宇都宮大学編入の対策|地域デザイン科学部の学科別選考と工学部の見極め方

宇都宮大学の編入学試験は、データサイエンス経営学部・地域デザイン科学部・国際学部・工学部・農学部の5学部で実施されていますが、「学部・学科によって選考方式がまったく異なる」という点を最初に押さえておくことが合否を大きく左右します。とくに地域デザイン科学部は、同じ学部の中に「学力試験の学科」「推薦選抜の学科」「そもそも編入を実施していない学科」が併存するという珍しい構成で、志望学科を取り違えると対策の方向を根本から誤ってしまいます。この記事では、宇都宮大学が公式に公開している編入学試験の一次情報をもとに、学科別の選考方式・試験科目・検定料・日程・単位認定の注意点までを、志望学部・学科単位で整理して解説します。まず全体像をつかみ、自分が受験する学科に合った準備を組み立てていきましょう。

目次

宇都宮大学の編入制度とは|まず学部・学科単位で考える

宇都宮大学は、栃木県宇都宮市に峰キャンパス・陽東キャンパスを構える国立の総合大学です。編入学試験もこの規模を反映して複数の学部で実施されていますが、すべての学部・学科が同じ方式で選抜しているわけではありません。むしろ宇都宮大学の編入は、他の国立大学と比べても「学部ごと・学科ごとの差」が非常に大きいのが特徴で、「宇都宮大学の編入」とひとくくりに考えると準備を誤ります。出発点は、志望する学部・学科が編入を実施しているか、そしてどの選考方式なのかを個別に確認することです。

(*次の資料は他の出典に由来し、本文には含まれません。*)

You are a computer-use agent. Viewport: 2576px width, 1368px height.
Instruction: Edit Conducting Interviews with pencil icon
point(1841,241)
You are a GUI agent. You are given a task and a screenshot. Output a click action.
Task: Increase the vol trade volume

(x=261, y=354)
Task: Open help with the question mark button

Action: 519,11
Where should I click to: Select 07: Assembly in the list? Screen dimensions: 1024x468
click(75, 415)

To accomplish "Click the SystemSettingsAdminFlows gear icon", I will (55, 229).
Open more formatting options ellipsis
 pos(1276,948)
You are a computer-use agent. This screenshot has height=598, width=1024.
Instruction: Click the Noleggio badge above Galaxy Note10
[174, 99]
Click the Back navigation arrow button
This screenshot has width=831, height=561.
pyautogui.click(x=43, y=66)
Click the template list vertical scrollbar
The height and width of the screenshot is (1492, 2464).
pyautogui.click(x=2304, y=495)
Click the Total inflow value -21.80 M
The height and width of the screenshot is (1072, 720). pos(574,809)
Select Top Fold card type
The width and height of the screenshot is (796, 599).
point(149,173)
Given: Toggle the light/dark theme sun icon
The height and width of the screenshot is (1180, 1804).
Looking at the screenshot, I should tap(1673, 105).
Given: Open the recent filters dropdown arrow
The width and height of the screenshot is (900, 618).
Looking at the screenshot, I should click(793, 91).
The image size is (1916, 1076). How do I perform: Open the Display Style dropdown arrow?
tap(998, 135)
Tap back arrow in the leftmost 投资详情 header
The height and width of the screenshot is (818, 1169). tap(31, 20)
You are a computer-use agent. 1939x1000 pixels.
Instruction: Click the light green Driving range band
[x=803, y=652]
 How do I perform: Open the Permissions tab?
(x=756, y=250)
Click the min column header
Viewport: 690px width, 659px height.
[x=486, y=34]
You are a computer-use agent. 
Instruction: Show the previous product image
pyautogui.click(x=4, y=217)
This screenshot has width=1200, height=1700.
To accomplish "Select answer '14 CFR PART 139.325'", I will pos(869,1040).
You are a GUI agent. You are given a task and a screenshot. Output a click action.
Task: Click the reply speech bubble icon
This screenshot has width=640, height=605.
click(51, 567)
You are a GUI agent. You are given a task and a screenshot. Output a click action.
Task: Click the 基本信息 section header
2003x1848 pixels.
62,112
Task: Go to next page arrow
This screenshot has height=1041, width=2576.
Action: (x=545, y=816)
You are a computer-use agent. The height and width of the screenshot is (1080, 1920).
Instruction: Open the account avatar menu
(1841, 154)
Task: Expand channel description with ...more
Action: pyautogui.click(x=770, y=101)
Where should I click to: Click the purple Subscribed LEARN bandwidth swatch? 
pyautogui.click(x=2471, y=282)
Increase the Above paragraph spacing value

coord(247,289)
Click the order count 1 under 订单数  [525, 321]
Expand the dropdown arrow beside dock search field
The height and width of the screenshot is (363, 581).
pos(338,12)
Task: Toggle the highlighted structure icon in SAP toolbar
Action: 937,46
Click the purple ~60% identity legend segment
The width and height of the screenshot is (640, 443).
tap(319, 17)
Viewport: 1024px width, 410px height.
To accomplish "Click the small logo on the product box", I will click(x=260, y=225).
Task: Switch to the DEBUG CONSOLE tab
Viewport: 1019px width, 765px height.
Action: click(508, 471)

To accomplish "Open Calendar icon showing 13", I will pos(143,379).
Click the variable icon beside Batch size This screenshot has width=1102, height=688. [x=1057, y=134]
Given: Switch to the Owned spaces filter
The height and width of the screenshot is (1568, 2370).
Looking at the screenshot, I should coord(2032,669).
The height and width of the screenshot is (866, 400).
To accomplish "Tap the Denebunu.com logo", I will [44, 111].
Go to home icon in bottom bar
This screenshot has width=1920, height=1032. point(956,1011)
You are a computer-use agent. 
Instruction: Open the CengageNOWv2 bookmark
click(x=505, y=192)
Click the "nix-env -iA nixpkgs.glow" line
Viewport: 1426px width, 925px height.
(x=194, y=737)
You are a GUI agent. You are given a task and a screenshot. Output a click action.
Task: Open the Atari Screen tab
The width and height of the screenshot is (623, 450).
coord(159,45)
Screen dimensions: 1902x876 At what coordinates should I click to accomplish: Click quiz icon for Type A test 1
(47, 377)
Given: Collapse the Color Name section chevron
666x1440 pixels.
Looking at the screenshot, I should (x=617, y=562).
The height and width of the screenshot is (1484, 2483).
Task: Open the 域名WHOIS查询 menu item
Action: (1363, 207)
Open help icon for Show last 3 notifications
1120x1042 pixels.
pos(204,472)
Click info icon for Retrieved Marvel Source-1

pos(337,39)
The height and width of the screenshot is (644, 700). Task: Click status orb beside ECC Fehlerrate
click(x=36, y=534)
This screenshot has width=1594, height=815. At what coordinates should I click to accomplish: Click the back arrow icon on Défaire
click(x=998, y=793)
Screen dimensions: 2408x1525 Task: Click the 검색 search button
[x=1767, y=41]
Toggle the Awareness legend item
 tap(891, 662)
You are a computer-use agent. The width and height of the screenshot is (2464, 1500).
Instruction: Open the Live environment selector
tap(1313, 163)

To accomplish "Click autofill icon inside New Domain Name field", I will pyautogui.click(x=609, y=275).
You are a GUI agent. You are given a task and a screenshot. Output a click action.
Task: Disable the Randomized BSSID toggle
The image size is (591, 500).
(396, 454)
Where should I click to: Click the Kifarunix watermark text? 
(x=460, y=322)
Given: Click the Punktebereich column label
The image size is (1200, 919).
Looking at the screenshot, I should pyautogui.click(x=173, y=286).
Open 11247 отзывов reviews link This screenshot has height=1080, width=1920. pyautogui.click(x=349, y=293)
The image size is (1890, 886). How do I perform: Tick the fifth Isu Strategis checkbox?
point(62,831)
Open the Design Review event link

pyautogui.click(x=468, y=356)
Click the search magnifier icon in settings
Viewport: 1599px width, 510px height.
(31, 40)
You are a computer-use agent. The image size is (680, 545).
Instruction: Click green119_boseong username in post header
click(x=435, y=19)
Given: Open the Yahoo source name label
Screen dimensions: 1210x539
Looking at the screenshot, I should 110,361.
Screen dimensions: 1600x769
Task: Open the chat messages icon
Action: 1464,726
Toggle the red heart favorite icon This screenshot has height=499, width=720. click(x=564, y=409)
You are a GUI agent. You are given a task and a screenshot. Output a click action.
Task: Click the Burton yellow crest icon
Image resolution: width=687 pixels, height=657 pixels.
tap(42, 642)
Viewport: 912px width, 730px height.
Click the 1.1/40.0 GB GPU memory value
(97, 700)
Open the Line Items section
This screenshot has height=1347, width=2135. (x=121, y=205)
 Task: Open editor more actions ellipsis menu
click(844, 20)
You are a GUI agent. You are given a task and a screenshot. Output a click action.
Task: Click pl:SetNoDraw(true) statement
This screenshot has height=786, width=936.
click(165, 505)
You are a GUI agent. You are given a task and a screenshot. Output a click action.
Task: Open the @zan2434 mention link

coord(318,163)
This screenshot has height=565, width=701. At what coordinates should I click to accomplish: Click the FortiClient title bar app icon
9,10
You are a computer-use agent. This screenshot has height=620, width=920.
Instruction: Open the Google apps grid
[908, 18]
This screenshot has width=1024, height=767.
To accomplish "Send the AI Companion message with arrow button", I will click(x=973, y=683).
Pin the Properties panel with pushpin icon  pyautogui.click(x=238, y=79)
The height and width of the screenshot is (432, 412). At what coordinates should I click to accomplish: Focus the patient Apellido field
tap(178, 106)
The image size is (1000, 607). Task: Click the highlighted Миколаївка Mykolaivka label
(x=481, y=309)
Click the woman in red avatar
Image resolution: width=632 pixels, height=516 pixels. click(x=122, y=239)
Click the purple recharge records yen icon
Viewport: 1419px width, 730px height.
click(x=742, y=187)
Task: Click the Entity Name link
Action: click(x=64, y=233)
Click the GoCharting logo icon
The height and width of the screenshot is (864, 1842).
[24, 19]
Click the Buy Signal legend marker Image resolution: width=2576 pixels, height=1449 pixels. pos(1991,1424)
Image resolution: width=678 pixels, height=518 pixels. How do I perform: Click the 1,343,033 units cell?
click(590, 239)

宇都宮大学の編入で最初に理解しておきたいのは、大きく3つの要点です。第一に、編入を実施している学部と、学科によっては実施していないケースがあること。第二に、同じ学部内でも「学力試験」と「推薦選抜」という異なる方式が併存する場合があること(地域デザイン科学部が典型です)。第三に、外部英語検定スコア(TOEICなど)を選考に組み込む学科があり、専門の対策とスコアメイクを両立する必要があることです。これらを知らずに一般的な「編入対策」を進めると、志望学科では通用しない準備をしてしまう危険があります。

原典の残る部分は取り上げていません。